Factory Girls: From Village to City in a Changing China
pages 27-28
Many things I had read about China's migrants were not true. They no longer lived in fear of being picked up by the police; instead, the authorities just ignored them. Discrimination from local residents was not really an issue, because migrants almost never encountered locals. And I was surprised to learn that job mobility was high. Almost all the senior people I met in factories had started on the assembly line. The young women I knew did not appear destined to return to the farm because they had never farmed before. They often did not know how much land their family had or when the planting season began. My assumptions had come from studies of Chinese migrant workers done in the mid-1990s; almost a decade later, this world had utterly changed, but things were happening too quickly to be written down.

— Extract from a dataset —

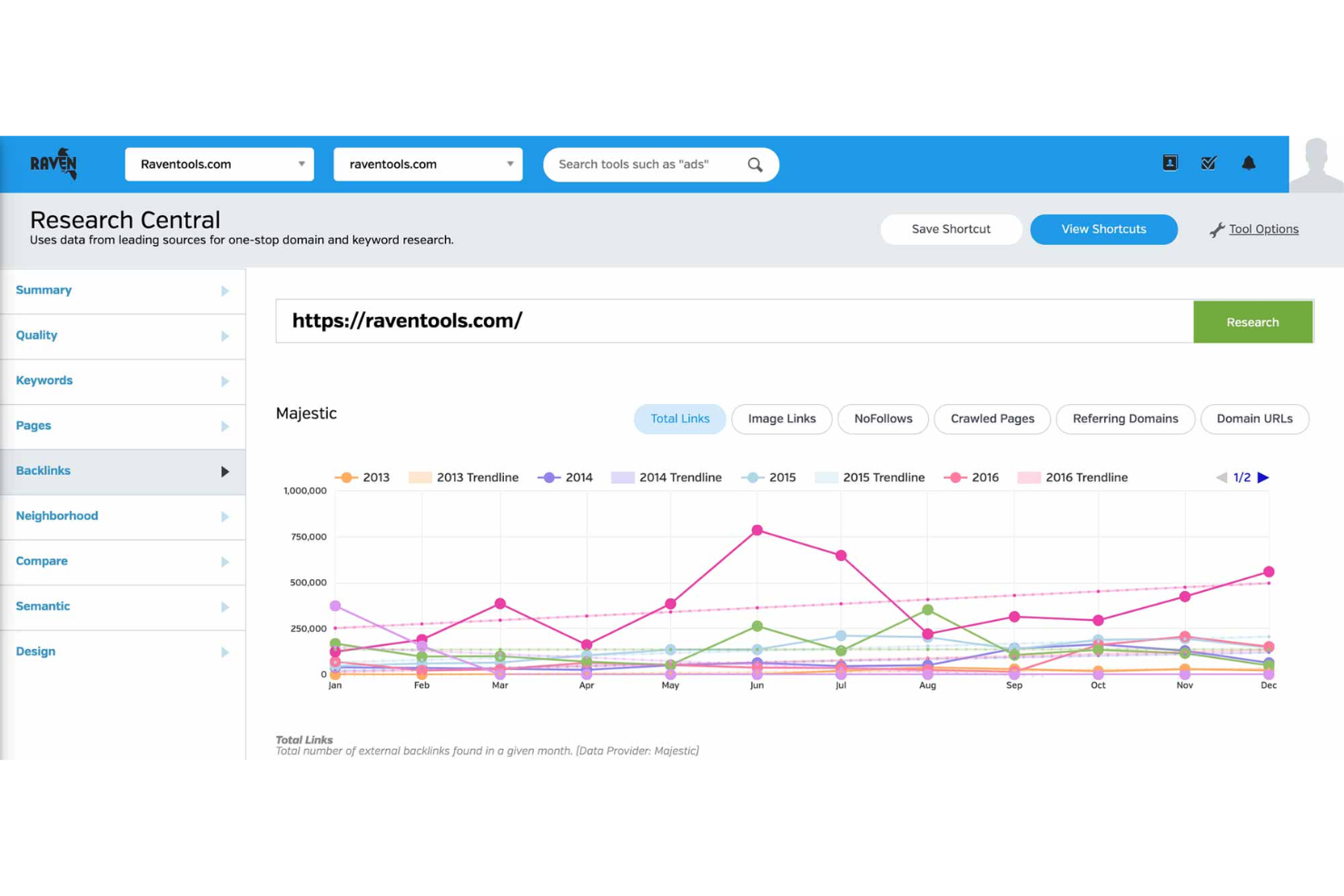Advance legend to page 2 with blue arrow
Screen dimensions: 1344x896
pyautogui.click(x=1264, y=477)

I came to like Dongguan, which seemed a perverse expression of China at its most extreme. Materialism, environmental ruin, corruption, traffic, pollution, noise, prostitution, bad driving, short-term thinking, stress, striving, and chaos: If you could make it here, you'd make it anywhere. I tried to fit in as much as I could. I ate twenty-five-cent bowls of noodles for lunch and took buses everywhere. I dressed, in jeans and sandals, more plainly than many migrant girls who wore embroidered shirts and high heels when they went out. I was invisible in Dongguan, and I liked that too. In other places in China, a person staring at strangers and writing things in a notebook might attract attention; here, people were too focused on their own affairs to notice me. Only once did someone interfere: I was in the talent market, copying down instructions from a sign on the wall. A guard asked me what I was doing. I told him I was practicing my English, and he left me alone.
Dongguan is invisible to the outside world. Most of my friends in Beijing had passed through the city but all they remembered — with a shudder — were the endless factories and the prostitutes. I had stumbled on this secret world, one that I shared with seven million, or eight million, or maybe ten million other people. Living in Dongguan was like arriving in it for the first time, hurtling down the highway at seventy miles an hour, the scenery changing too fast to keep track of it. Dongguan was a place without memory.